Spokesman Admits George H.W. Bush ‘Patted Women’s Rears’ After Second Actress Comes Forward

On Tuesday, in a since-deleted Instagram post, actress Heather Lind accused former-president George H.W. Bush of “sexual assault” for touching her during a photo-op. Through a spokesman, Bush quickly apologized. Wednesday evening a second actress accused the 93 year-old of similar behavior. A Bush spokesman again apologized and this time admitted that “on occasion, he has patted women’s rears[.]”

Bush’s second accuser is New York actress Jordana Grolnick. “We all circled around him and Barbara for a photo, and I was right next to him,” she told Deadspin. “He reached his right hand around to my behind, and as we smiled for the photo he asked the group, ‘Do you want to know who my favorite magician is?’ As I felt his hand dig into my flesh, he said, ‘David Cop-a-Feel!’”

Lind also said that Bush told a “dirty joke.”

Grolnick adds that “out of discomfort” some laughed at the joke and that Barbara Bush said, “He’s going to get himself put into jail!”

The actress says she was warned in advance about Bush’s “reputation for fondling” during photo-ops. The incident took place in August of 2016 during the intermission of a play Bush attended near his home in Kennebunkport, Maine.

Grolnick says she laughed the matter off. “I just thought, ‘Whatever. He’s a dirty old man,’” she told Deadspin.

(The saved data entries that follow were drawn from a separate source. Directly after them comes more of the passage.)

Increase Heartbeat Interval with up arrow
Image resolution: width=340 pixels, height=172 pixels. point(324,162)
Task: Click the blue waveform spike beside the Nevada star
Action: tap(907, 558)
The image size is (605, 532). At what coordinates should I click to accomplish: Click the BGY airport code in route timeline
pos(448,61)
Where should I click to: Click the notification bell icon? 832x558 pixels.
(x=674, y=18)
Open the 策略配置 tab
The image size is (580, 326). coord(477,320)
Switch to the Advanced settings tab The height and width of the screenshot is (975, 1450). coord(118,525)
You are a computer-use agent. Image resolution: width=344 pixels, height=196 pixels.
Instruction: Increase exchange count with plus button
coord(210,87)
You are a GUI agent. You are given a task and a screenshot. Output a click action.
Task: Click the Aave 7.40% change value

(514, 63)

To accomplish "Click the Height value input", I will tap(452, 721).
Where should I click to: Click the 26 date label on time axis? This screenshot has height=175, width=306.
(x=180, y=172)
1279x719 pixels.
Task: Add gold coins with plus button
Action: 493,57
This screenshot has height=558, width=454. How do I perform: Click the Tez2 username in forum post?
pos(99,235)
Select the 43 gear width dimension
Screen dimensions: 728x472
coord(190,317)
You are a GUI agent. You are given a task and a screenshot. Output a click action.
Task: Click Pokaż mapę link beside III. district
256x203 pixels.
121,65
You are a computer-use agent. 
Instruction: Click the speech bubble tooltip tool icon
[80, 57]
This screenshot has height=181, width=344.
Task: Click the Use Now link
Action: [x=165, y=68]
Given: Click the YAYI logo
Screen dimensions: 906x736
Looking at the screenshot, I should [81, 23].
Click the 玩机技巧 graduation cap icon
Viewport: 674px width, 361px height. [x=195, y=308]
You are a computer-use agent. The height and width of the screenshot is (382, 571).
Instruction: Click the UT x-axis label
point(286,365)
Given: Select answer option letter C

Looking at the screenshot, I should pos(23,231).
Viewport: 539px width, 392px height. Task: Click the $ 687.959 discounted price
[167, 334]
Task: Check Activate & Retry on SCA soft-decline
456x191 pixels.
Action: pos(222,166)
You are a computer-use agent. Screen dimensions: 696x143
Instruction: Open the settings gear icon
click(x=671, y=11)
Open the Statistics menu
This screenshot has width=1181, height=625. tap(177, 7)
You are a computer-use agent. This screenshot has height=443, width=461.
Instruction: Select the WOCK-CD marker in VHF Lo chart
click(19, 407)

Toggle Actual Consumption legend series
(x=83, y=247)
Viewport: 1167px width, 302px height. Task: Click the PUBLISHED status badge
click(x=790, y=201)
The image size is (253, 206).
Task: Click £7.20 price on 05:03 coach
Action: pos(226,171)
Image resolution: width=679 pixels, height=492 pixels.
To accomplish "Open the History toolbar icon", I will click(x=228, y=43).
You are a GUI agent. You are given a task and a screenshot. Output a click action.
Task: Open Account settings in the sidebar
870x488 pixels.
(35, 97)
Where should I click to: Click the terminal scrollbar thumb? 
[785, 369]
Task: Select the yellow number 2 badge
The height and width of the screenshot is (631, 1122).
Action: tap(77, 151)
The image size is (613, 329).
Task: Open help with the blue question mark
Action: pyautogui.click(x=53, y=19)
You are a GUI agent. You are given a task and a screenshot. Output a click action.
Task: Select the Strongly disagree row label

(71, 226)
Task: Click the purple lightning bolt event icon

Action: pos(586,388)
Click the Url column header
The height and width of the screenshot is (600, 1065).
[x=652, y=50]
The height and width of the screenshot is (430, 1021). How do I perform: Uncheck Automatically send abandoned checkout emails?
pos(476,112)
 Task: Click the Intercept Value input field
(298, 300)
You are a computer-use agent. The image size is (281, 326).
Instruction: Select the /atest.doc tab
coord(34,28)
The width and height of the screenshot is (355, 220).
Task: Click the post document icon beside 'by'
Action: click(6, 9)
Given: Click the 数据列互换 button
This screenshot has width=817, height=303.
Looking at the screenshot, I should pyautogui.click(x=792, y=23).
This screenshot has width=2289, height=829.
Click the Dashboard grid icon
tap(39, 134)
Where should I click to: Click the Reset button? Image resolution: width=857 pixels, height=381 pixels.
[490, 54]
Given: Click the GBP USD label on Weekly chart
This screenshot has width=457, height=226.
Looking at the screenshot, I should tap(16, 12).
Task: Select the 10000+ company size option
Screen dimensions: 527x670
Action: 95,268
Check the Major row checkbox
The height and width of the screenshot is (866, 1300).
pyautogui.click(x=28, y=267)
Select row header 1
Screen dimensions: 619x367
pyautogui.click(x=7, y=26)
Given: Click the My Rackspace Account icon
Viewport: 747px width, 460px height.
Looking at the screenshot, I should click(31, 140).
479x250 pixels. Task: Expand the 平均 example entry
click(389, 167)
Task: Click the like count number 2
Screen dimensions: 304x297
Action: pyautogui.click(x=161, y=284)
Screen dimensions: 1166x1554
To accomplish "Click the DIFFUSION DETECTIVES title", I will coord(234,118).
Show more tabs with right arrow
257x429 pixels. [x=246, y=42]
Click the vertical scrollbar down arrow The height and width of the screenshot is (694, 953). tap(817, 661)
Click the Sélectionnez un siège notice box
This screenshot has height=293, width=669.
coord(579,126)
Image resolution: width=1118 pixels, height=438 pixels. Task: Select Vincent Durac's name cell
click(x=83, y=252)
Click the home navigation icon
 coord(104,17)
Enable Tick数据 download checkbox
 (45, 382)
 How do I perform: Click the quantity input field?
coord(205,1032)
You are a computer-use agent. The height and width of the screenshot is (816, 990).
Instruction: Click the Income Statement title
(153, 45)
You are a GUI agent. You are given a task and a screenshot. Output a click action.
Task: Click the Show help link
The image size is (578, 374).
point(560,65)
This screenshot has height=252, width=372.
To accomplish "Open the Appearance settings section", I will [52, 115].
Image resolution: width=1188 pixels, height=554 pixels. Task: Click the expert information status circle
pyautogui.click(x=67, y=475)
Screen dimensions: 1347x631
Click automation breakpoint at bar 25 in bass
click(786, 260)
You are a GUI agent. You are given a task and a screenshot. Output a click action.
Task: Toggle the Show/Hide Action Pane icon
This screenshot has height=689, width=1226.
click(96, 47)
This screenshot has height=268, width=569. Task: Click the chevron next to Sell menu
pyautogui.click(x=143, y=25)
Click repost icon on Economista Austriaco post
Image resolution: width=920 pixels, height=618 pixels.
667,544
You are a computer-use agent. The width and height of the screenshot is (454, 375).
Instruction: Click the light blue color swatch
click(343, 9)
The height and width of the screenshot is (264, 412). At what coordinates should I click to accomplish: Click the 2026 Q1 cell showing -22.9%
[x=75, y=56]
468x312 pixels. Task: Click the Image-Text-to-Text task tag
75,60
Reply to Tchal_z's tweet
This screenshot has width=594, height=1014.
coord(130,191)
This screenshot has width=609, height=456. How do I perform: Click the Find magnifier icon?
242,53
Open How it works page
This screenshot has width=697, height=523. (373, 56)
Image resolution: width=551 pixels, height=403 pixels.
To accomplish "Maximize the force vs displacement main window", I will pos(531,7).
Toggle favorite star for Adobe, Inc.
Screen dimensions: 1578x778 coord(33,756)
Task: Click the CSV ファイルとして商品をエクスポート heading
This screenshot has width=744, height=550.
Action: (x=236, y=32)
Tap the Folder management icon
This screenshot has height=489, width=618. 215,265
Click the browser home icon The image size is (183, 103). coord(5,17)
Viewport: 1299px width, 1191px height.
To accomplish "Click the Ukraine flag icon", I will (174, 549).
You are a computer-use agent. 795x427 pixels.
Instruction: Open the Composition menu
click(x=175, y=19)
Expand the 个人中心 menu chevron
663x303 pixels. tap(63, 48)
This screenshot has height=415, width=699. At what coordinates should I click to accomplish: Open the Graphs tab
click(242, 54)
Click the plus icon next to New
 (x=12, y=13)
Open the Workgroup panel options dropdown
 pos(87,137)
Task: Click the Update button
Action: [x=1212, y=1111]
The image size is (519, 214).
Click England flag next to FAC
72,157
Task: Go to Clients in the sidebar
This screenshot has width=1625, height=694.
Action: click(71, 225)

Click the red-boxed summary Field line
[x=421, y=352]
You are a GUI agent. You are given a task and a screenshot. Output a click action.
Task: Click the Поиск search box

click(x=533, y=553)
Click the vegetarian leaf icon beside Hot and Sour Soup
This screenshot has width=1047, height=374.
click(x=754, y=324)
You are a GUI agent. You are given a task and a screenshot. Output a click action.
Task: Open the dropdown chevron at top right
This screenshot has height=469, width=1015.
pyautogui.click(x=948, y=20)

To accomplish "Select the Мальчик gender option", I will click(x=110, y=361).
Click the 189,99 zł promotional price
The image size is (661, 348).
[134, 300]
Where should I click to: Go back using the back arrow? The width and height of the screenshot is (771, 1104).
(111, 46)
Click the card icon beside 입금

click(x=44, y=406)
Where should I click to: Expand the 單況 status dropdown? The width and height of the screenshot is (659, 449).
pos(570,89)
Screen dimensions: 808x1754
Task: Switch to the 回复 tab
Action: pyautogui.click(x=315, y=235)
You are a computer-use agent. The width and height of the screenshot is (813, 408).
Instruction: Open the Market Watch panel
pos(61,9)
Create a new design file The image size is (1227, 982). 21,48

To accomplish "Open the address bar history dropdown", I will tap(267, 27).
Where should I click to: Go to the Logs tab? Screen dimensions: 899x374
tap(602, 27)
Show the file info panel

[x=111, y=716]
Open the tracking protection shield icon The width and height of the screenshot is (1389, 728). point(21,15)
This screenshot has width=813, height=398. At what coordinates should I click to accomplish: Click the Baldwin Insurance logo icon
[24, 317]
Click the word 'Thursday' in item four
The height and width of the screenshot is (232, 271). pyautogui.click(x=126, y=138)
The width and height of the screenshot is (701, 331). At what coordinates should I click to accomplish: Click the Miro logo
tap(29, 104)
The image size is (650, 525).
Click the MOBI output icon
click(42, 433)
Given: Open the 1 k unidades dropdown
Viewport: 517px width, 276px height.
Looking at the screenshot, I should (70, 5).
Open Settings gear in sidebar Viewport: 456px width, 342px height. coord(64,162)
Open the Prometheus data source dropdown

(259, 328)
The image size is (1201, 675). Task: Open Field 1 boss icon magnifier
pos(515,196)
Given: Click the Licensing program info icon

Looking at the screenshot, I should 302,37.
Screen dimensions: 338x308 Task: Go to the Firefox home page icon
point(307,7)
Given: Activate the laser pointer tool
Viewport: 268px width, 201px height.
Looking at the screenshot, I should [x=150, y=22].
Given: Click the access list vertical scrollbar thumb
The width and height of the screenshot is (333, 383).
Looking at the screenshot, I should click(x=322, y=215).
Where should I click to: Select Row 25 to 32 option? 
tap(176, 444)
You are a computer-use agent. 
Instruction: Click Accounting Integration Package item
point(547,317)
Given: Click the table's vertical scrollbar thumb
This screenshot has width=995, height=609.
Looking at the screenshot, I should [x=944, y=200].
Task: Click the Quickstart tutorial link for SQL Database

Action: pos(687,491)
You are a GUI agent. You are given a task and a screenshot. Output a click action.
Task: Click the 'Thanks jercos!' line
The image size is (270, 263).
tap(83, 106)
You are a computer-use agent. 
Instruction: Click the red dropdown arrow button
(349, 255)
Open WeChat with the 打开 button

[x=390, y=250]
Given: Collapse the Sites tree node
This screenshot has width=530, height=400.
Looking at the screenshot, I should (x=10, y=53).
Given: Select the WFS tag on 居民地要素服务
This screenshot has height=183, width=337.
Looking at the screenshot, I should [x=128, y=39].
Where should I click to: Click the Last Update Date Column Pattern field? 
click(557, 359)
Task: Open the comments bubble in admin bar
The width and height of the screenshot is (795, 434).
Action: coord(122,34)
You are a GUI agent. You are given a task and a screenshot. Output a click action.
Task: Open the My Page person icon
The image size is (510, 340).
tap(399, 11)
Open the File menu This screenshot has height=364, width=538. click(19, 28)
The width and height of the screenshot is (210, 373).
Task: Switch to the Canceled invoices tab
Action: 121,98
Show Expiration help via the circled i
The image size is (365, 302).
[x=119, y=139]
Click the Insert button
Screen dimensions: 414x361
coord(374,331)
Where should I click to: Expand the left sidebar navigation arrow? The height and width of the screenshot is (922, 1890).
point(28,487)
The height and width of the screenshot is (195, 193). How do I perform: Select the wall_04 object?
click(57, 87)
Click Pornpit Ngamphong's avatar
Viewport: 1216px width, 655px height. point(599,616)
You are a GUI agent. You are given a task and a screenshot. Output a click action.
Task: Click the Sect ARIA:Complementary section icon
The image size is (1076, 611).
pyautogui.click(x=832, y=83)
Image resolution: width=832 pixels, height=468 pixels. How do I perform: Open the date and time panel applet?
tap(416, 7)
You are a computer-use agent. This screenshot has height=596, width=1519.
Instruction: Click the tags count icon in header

After being contacted about this second accusation, Bush spokesman Jim McGrath released the following statement in which he admits the former-president “has patted women’s rears.”:

At age 93, President Bush has been confined to a wheelchair for roughly five years, so his arm falls on the lower waist of people with whom he takes pictures. To try to put people at ease, the president routinely tells the same joke — and on occasion, he has patted women’s rears in what he intended to be a good-natured manner. Some have seen it as innocent; others clearly view it as inappropriate. To anyone he has offended, President Bush apologizes most sincerely.

Grolnick says she came forward due to “recent trends in truth-telling in entertainment and media, and empathy for Lind[.]”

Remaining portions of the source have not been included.